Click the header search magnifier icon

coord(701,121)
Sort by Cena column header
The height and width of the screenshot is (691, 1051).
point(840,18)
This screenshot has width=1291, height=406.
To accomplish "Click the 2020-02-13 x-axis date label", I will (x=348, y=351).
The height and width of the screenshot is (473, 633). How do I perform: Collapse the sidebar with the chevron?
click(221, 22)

• • • • • • •

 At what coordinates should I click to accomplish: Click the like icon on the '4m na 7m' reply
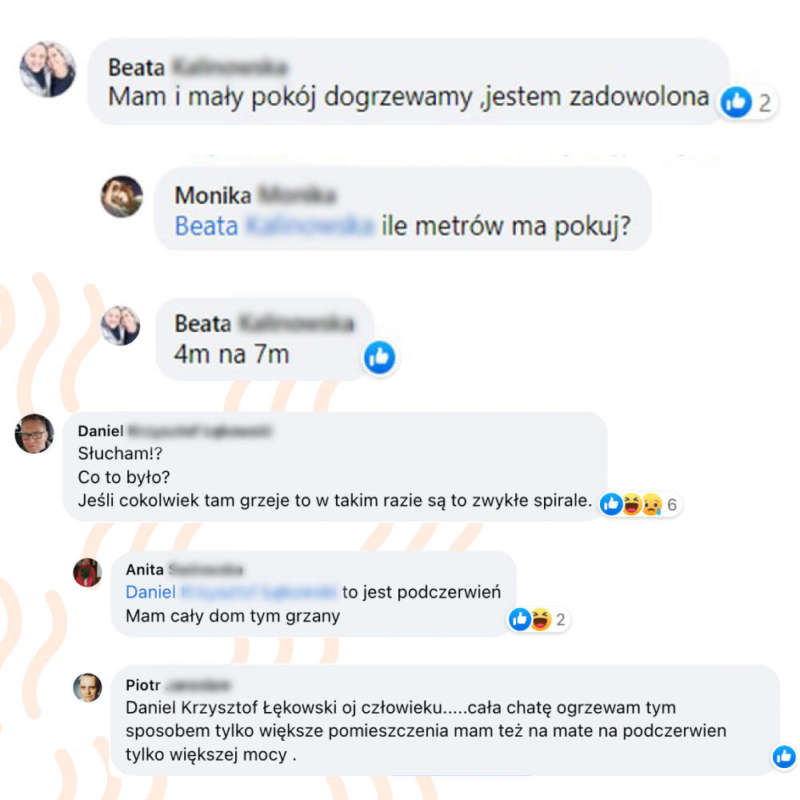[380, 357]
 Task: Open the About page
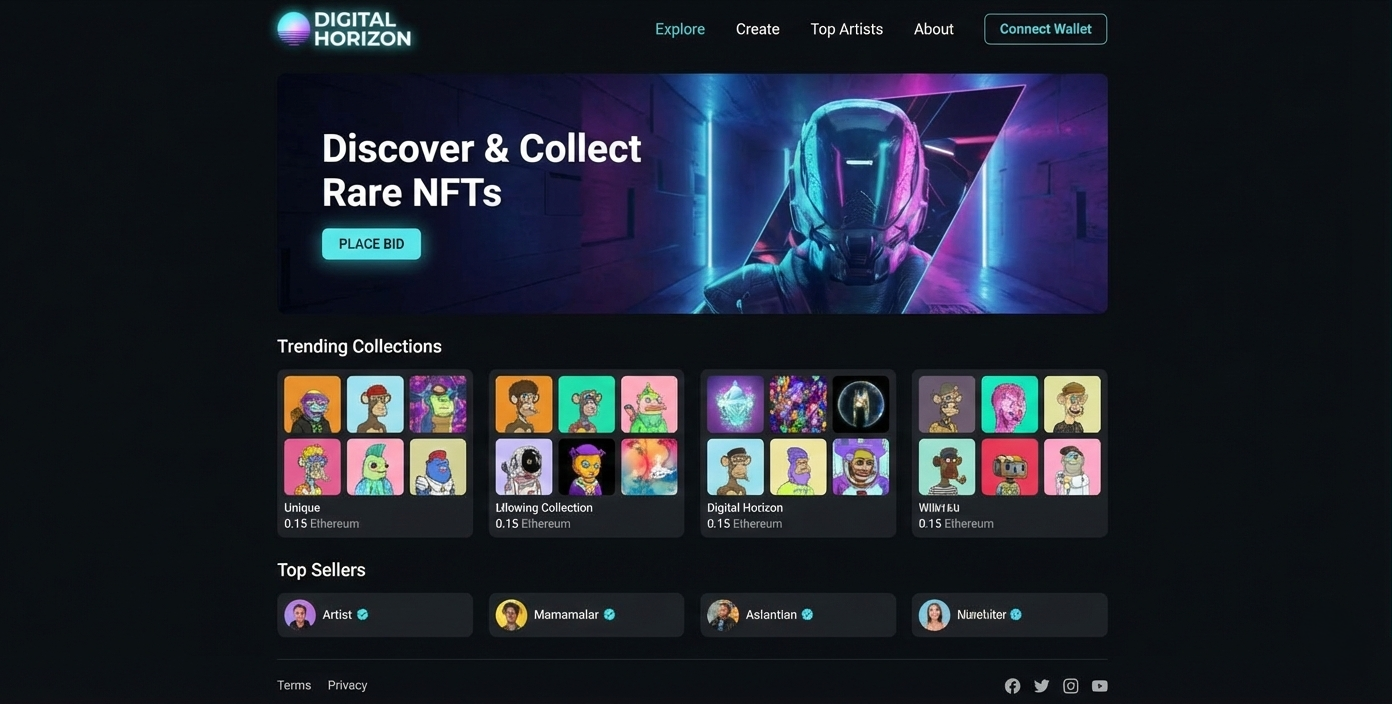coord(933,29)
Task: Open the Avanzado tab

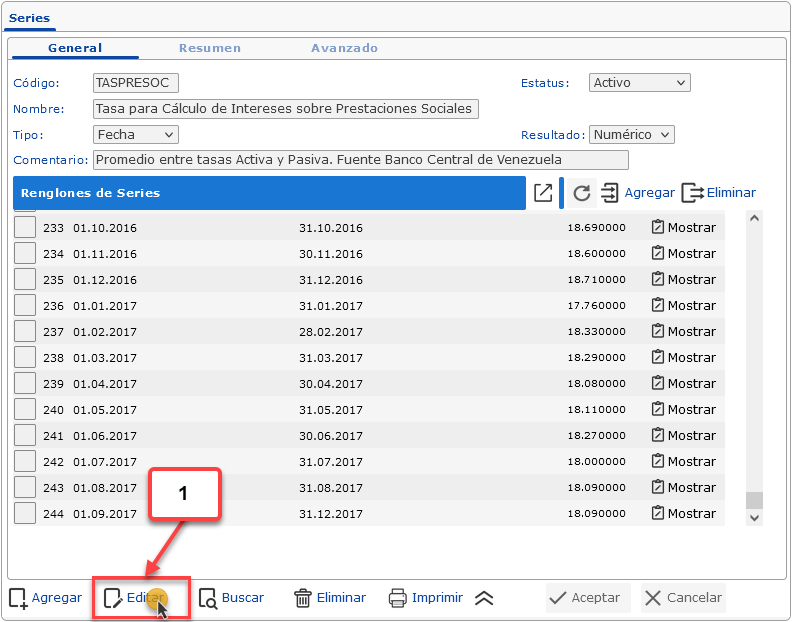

• • • • • • •

* **WORK INSTRUCTION**
Starting at the line above that has "At what coordinates" and ending at the line that has "Task: Open the Avanzado tab", copy each line exactly, leaving the pictures out and adding nothing.

* **ANSWER SPACE**
 At what coordinates should I click to accomplish: Click the like icon on the '4m na 7m' reply
[380, 357]
 Task: Open the About page
coord(933,29)
Task: Open the Avanzado tab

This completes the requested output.